> **Task to carry out**
Copy every entry exactly as given, minus the images.

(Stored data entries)
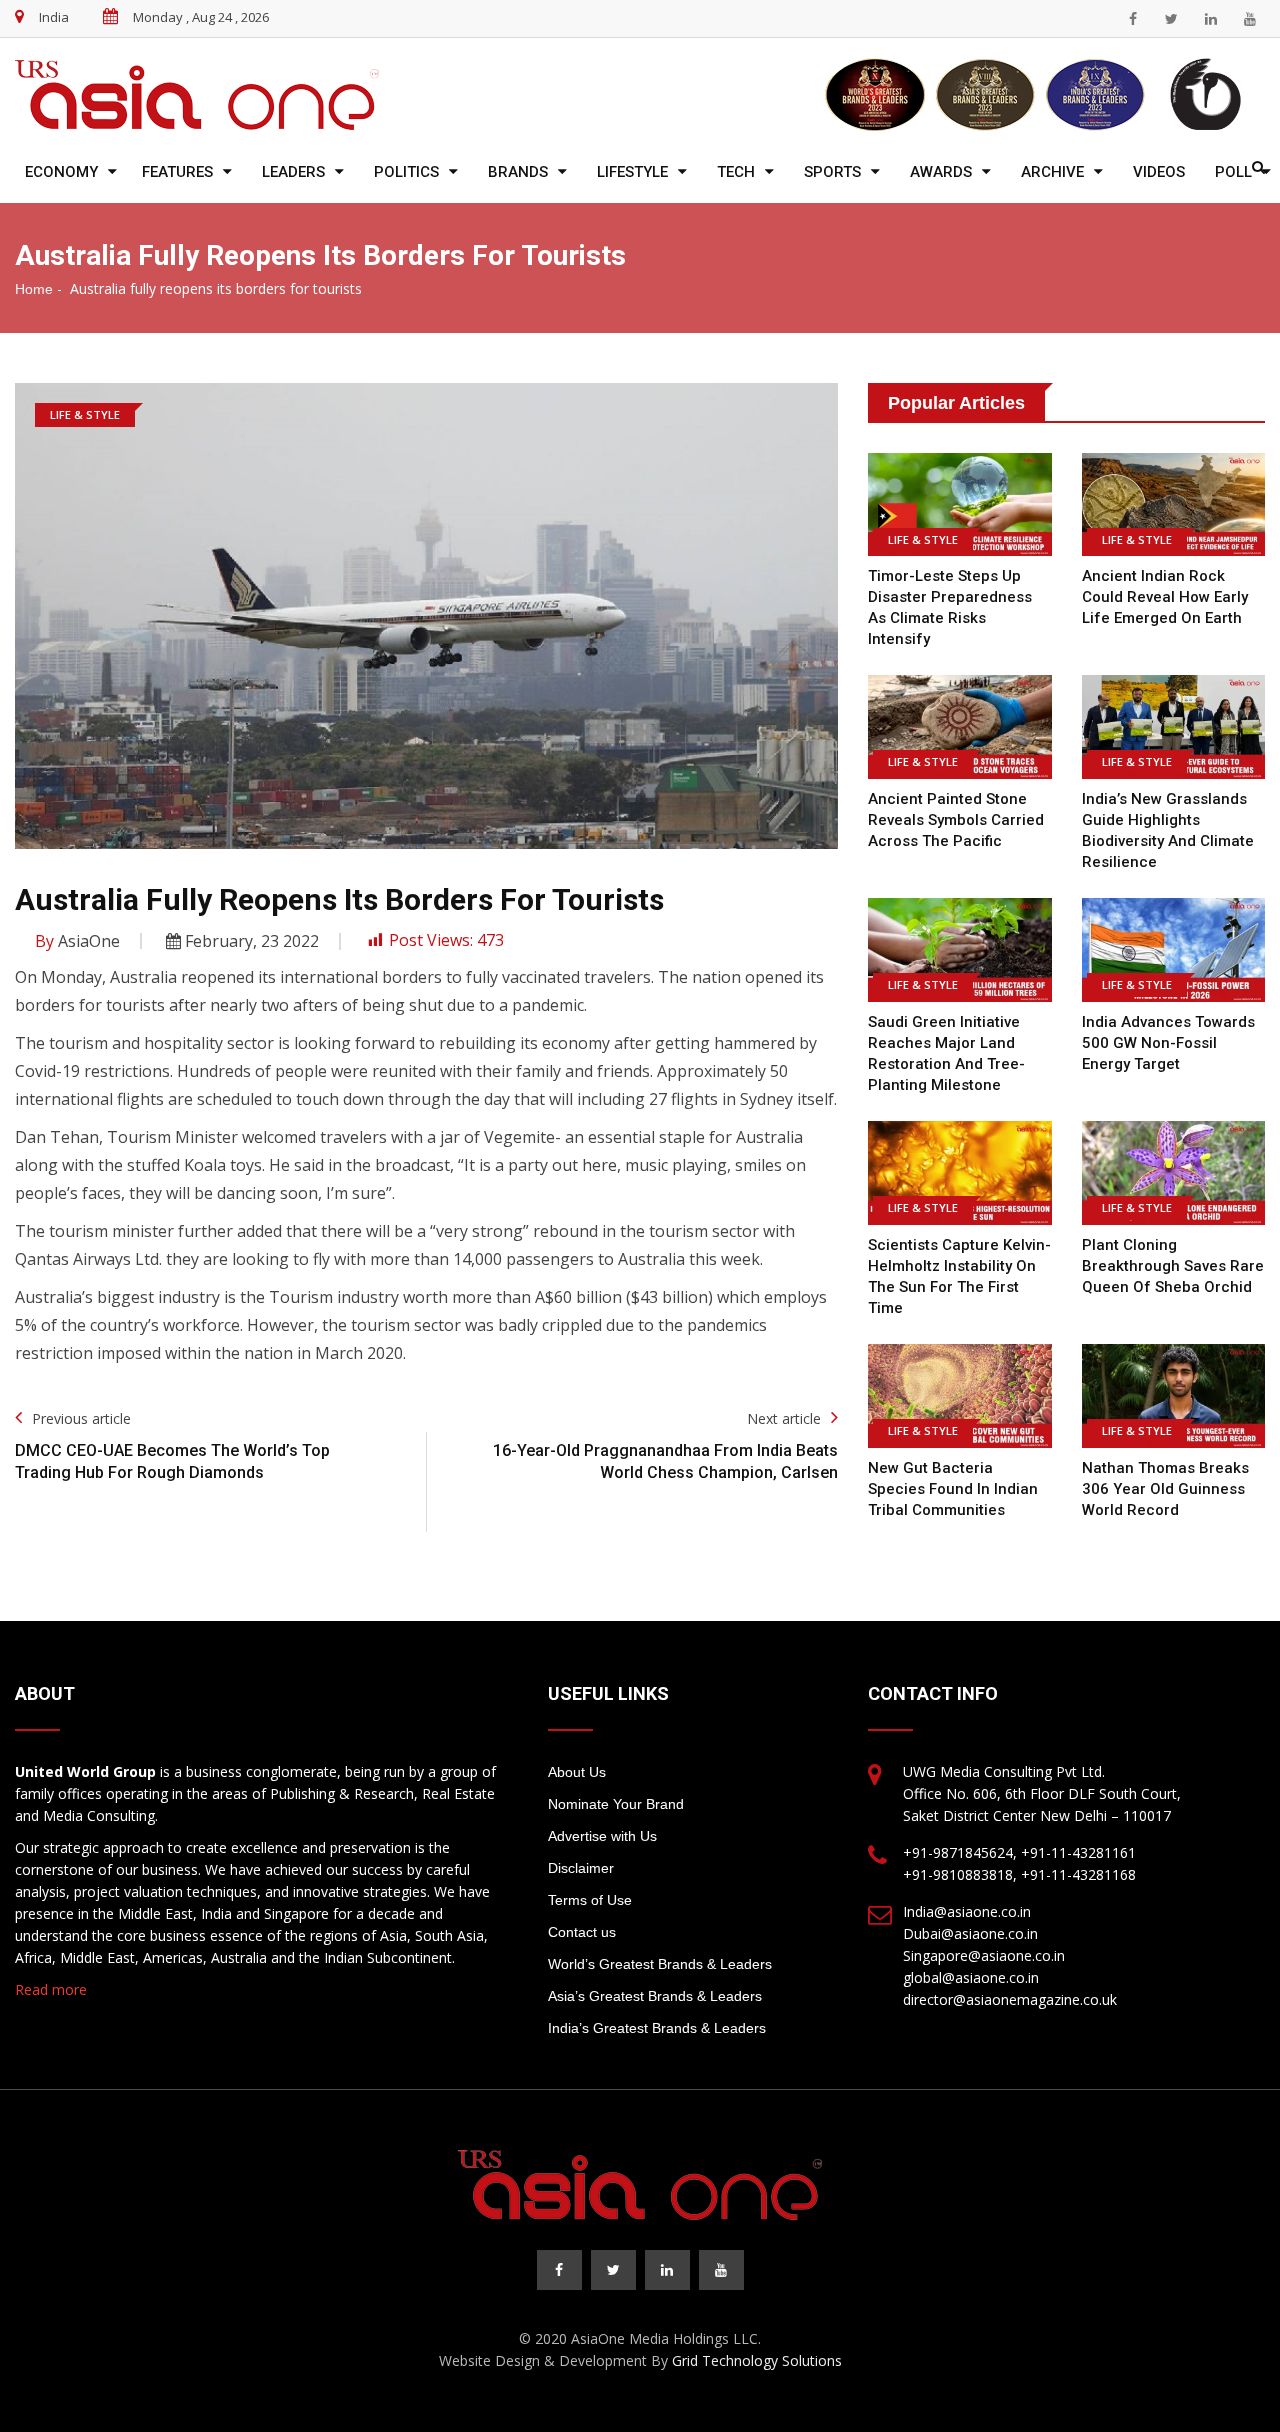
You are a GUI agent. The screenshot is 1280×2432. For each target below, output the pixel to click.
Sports (832, 172)
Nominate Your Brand (616, 1804)
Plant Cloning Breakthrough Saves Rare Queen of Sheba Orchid (1173, 1266)
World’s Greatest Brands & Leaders (660, 1964)
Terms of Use (590, 1900)
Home (34, 289)
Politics (406, 172)
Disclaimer (581, 1868)
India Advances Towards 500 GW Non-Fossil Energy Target (1168, 1043)
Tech (736, 172)
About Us (577, 1772)
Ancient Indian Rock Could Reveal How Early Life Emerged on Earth (1165, 597)
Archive (1052, 172)
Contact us (582, 1932)
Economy (61, 172)
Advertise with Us (602, 1836)
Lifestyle (632, 172)
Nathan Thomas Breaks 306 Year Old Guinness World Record (1165, 1489)
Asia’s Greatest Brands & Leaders (655, 1996)
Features (177, 172)
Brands (518, 172)
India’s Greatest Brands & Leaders (657, 2028)
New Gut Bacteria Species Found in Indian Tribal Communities (953, 1489)
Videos (1159, 172)
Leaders (293, 172)
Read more (51, 1989)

> **Solution to this problem**
You are a GUI agent. The screenshot is 1280×2432. For each target below, output the pixel to click.
Sports (832, 172)
Nominate Your Brand (616, 1804)
Plant Cloning Breakthrough Saves Rare Queen of Sheba Orchid (1173, 1266)
World’s Greatest Brands & Leaders (660, 1964)
Terms of Use (590, 1900)
Home (34, 289)
Politics (406, 172)
Disclaimer (581, 1868)
India Advances Towards 500 GW Non-Fossil Energy Target (1168, 1043)
Tech (736, 172)
About Us (577, 1772)
Ancient Indian Rock Could Reveal How Early Life Emerged on Earth (1165, 597)
Archive (1052, 172)
Contact us (582, 1932)
Economy (61, 172)
Advertise with Us (602, 1836)
Lifestyle (632, 172)
Nathan Thomas Breaks 306 Year Old Guinness World Record (1165, 1489)
Asia’s Greatest Brands & Leaders (655, 1996)
Features (177, 172)
Brands (518, 172)
India’s Greatest Brands & Leaders (657, 2028)
New Gut Bacteria Species Found in Indian Tribal Communities (953, 1489)
Videos (1159, 172)
Leaders (293, 172)
Read more (51, 1989)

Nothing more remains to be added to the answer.